Entries supplied:
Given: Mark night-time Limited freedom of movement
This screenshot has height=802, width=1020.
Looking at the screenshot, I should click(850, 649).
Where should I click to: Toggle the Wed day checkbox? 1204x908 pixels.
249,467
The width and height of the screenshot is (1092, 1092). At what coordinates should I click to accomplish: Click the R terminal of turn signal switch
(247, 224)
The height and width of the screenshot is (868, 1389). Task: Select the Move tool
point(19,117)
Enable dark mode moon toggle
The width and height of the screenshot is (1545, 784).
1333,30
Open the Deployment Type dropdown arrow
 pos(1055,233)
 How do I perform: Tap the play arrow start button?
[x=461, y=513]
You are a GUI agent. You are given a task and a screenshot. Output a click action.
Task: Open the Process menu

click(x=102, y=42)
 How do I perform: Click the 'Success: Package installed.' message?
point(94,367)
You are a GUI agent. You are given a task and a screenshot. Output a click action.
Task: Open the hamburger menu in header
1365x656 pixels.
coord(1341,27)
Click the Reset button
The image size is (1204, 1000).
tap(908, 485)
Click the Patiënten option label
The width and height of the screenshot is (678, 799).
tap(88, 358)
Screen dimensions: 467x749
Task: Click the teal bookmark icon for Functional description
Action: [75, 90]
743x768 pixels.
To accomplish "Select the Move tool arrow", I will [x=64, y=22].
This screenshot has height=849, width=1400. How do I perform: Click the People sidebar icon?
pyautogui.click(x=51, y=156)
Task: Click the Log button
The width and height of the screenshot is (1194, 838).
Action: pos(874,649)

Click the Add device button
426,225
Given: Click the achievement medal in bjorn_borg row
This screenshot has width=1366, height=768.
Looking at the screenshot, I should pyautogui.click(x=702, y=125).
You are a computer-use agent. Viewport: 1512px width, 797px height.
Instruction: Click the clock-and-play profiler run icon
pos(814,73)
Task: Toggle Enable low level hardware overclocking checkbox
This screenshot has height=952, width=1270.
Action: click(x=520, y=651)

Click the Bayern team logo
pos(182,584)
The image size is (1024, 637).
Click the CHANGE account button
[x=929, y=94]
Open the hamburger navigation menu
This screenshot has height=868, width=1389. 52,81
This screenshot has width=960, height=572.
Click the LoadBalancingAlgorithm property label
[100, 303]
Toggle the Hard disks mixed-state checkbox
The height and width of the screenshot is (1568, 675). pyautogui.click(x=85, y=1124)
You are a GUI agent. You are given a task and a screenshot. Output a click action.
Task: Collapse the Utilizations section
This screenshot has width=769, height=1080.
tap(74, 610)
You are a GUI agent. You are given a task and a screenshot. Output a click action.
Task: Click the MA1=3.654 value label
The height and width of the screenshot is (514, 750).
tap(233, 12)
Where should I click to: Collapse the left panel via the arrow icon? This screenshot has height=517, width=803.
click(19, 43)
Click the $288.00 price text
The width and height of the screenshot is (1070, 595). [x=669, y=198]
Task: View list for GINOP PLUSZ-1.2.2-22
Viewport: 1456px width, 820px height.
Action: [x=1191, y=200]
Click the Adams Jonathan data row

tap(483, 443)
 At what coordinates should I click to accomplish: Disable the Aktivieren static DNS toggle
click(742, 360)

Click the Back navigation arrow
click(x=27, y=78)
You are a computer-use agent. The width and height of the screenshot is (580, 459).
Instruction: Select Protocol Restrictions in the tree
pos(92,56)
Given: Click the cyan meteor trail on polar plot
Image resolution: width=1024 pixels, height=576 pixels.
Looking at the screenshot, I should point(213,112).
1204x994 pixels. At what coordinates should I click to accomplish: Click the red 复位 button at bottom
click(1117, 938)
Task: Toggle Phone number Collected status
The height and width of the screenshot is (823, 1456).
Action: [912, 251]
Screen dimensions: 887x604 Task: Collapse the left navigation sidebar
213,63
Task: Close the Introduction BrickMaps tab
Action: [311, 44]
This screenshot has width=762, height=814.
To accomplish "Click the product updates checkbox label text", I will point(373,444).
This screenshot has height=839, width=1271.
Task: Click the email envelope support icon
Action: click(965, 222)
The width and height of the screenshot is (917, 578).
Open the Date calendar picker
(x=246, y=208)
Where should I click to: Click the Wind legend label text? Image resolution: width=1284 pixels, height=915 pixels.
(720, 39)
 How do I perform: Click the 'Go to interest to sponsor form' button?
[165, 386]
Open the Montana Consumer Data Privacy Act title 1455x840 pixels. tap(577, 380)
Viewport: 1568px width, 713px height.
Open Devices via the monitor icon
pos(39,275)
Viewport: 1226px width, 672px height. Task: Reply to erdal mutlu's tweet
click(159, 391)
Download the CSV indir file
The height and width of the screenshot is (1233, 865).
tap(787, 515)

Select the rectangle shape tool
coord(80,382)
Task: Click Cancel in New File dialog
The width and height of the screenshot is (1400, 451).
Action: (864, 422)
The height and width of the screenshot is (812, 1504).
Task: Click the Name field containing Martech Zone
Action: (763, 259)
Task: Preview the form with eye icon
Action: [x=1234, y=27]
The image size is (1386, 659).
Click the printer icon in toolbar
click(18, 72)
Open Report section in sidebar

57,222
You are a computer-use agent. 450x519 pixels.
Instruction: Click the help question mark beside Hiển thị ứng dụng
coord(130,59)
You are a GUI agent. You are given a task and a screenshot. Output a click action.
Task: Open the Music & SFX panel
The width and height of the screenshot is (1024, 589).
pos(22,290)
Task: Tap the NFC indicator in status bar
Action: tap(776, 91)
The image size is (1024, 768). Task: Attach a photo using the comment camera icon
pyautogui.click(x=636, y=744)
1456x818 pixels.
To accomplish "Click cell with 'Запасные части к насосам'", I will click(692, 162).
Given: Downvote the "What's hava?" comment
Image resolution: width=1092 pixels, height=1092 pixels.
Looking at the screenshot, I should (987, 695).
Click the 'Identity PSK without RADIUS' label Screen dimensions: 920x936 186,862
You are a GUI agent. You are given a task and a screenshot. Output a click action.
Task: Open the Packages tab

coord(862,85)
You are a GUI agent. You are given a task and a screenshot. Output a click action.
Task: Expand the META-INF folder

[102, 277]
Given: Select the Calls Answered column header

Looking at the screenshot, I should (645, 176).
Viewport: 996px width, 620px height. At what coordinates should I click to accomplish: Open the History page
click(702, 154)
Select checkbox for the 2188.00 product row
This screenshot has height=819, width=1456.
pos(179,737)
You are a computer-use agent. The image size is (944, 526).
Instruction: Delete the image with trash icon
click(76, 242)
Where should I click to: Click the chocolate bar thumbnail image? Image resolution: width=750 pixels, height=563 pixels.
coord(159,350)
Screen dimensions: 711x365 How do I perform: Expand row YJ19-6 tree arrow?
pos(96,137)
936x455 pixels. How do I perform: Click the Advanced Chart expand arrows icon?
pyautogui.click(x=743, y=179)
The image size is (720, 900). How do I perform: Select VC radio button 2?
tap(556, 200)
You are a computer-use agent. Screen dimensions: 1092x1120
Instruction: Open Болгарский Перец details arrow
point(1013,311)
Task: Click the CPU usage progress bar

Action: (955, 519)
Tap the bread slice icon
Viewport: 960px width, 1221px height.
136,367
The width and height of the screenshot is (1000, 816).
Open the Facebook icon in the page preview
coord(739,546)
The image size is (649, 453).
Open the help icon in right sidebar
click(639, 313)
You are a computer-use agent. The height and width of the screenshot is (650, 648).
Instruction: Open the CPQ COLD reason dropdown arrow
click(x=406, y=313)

Instructions to follow: Would you repeat each line above exactly as it stands?

Answer space:
Given: Mark night-time Limited freedom of movement
This screenshot has height=802, width=1020.
Looking at the screenshot, I should click(850, 649).
Where should I click to: Toggle the Wed day checkbox? 1204x908 pixels.
249,467
The width and height of the screenshot is (1092, 1092). At what coordinates should I click to accomplish: Click the R terminal of turn signal switch
(247, 224)
The height and width of the screenshot is (868, 1389). Task: Select the Move tool
point(19,117)
Enable dark mode moon toggle
The width and height of the screenshot is (1545, 784).
1333,30
Open the Deployment Type dropdown arrow
 pos(1055,233)
 How do I perform: Tap the play arrow start button?
[x=461, y=513]
You are a GUI agent. You are given a task and a screenshot. Output a click action.
Task: Open the Process menu

click(x=102, y=42)
 How do I perform: Click the 'Success: Package installed.' message?
point(94,367)
You are a GUI agent. You are given a task and a screenshot. Output a click action.
Task: Open the hamburger menu in header
1365x656 pixels.
coord(1341,27)
Click the Reset button
The image size is (1204, 1000).
tap(908, 485)
Click the Patiënten option label
The width and height of the screenshot is (678, 799).
tap(88, 358)
Screen dimensions: 467x749
Task: Click the teal bookmark icon for Functional description
Action: [75, 90]
743x768 pixels.
To accomplish "Select the Move tool arrow", I will [x=64, y=22].
This screenshot has height=849, width=1400. How do I perform: Click the People sidebar icon?
pyautogui.click(x=51, y=156)
Task: Click the Log button
The width and height of the screenshot is (1194, 838).
Action: pos(874,649)

Click the Add device button
426,225
Given: Click the achievement medal in bjorn_borg row
This screenshot has width=1366, height=768.
Looking at the screenshot, I should pyautogui.click(x=702, y=125).
You are a computer-use agent. Viewport: 1512px width, 797px height.
Instruction: Click the clock-and-play profiler run icon
pos(814,73)
Task: Toggle Enable low level hardware overclocking checkbox
This screenshot has height=952, width=1270.
Action: click(x=520, y=651)

Click the Bayern team logo
pos(182,584)
The image size is (1024, 637).
Click the CHANGE account button
[x=929, y=94]
Open the hamburger navigation menu
This screenshot has height=868, width=1389. 52,81
This screenshot has width=960, height=572.
Click the LoadBalancingAlgorithm property label
[100, 303]
Toggle the Hard disks mixed-state checkbox
The height and width of the screenshot is (1568, 675). pyautogui.click(x=85, y=1124)
You are a GUI agent. You are given a task and a screenshot. Output a click action.
Task: Collapse the Utilizations section
This screenshot has width=769, height=1080.
tap(74, 610)
You are a GUI agent. You are given a task and a screenshot. Output a click action.
Task: Click the MA1=3.654 value label
The height and width of the screenshot is (514, 750).
tap(233, 12)
Where should I click to: Collapse the left panel via the arrow icon? This screenshot has height=517, width=803.
click(19, 43)
Click the $288.00 price text
The width and height of the screenshot is (1070, 595). [x=669, y=198]
Task: View list for GINOP PLUSZ-1.2.2-22
Viewport: 1456px width, 820px height.
Action: [x=1191, y=200]
Click the Adams Jonathan data row

tap(483, 443)
 At what coordinates should I click to accomplish: Disable the Aktivieren static DNS toggle
click(742, 360)

Click the Back navigation arrow
click(x=27, y=78)
You are a computer-use agent. The width and height of the screenshot is (580, 459).
Instruction: Select Protocol Restrictions in the tree
pos(92,56)
Given: Click the cyan meteor trail on polar plot
Image resolution: width=1024 pixels, height=576 pixels.
Looking at the screenshot, I should point(213,112).
1204x994 pixels. At what coordinates should I click to accomplish: Click the red 复位 button at bottom
click(1117, 938)
Task: Toggle Phone number Collected status
The height and width of the screenshot is (823, 1456).
Action: [912, 251]
Screen dimensions: 887x604 Task: Collapse the left navigation sidebar
213,63
Task: Close the Introduction BrickMaps tab
Action: [311, 44]
This screenshot has width=762, height=814.
To accomplish "Click the product updates checkbox label text", I will point(373,444).
This screenshot has height=839, width=1271.
Task: Click the email envelope support icon
Action: click(965, 222)
The width and height of the screenshot is (917, 578).
Open the Date calendar picker
(x=246, y=208)
Where should I click to: Click the Wind legend label text? Image resolution: width=1284 pixels, height=915 pixels.
(720, 39)
 How do I perform: Click the 'Go to interest to sponsor form' button?
[165, 386]
Open the Montana Consumer Data Privacy Act title 1455x840 pixels. tap(577, 380)
Viewport: 1568px width, 713px height.
Open Devices via the monitor icon
pos(39,275)
Viewport: 1226px width, 672px height. Task: Reply to erdal mutlu's tweet
click(159, 391)
Download the CSV indir file
The height and width of the screenshot is (1233, 865).
tap(787, 515)

Select the rectangle shape tool
coord(80,382)
Task: Click Cancel in New File dialog
The width and height of the screenshot is (1400, 451).
Action: (864, 422)
The height and width of the screenshot is (812, 1504).
Task: Click the Name field containing Martech Zone
Action: (763, 259)
Task: Preview the form with eye icon
Action: [x=1234, y=27]
The image size is (1386, 659).
Click the printer icon in toolbar
click(18, 72)
Open Report section in sidebar

57,222
You are a computer-use agent. 450x519 pixels.
Instruction: Click the help question mark beside Hiển thị ứng dụng
coord(130,59)
You are a GUI agent. You are given a task and a screenshot. Output a click action.
Task: Open the Music & SFX panel
The width and height of the screenshot is (1024, 589).
pos(22,290)
Task: Tap the NFC indicator in status bar
Action: tap(776, 91)
The image size is (1024, 768). Task: Attach a photo using the comment camera icon
pyautogui.click(x=636, y=744)
1456x818 pixels.
To accomplish "Click cell with 'Запасные части к насосам'", I will click(692, 162).
Given: Downvote the "What's hava?" comment
Image resolution: width=1092 pixels, height=1092 pixels.
Looking at the screenshot, I should (987, 695).
Click the 'Identity PSK without RADIUS' label Screen dimensions: 920x936 186,862
You are a GUI agent. You are given a task and a screenshot. Output a click action.
Task: Open the Packages tab

coord(862,85)
You are a GUI agent. You are given a task and a screenshot. Output a click action.
Task: Expand the META-INF folder

[102, 277]
Given: Select the Calls Answered column header

Looking at the screenshot, I should (645, 176).
Viewport: 996px width, 620px height. At what coordinates should I click to accomplish: Open the History page
click(702, 154)
Select checkbox for the 2188.00 product row
This screenshot has height=819, width=1456.
pos(179,737)
You are a computer-use agent. The image size is (944, 526).
Instruction: Delete the image with trash icon
click(76, 242)
Where should I click to: Click the chocolate bar thumbnail image? Image resolution: width=750 pixels, height=563 pixels.
coord(159,350)
Screen dimensions: 711x365 How do I perform: Expand row YJ19-6 tree arrow?
pos(96,137)
936x455 pixels. How do I perform: Click the Advanced Chart expand arrows icon?
pyautogui.click(x=743, y=179)
The image size is (720, 900). How do I perform: Select VC radio button 2?
tap(556, 200)
You are a computer-use agent. Screen dimensions: 1092x1120
Instruction: Open Болгарский Перец details arrow
point(1013,311)
Task: Click the CPU usage progress bar

Action: (955, 519)
Tap the bread slice icon
Viewport: 960px width, 1221px height.
136,367
The width and height of the screenshot is (1000, 816).
Open the Facebook icon in the page preview
coord(739,546)
The image size is (649, 453).
Open the help icon in right sidebar
click(639, 313)
You are a computer-use agent. The height and width of the screenshot is (650, 648).
Instruction: Open the CPQ COLD reason dropdown arrow
click(x=406, y=313)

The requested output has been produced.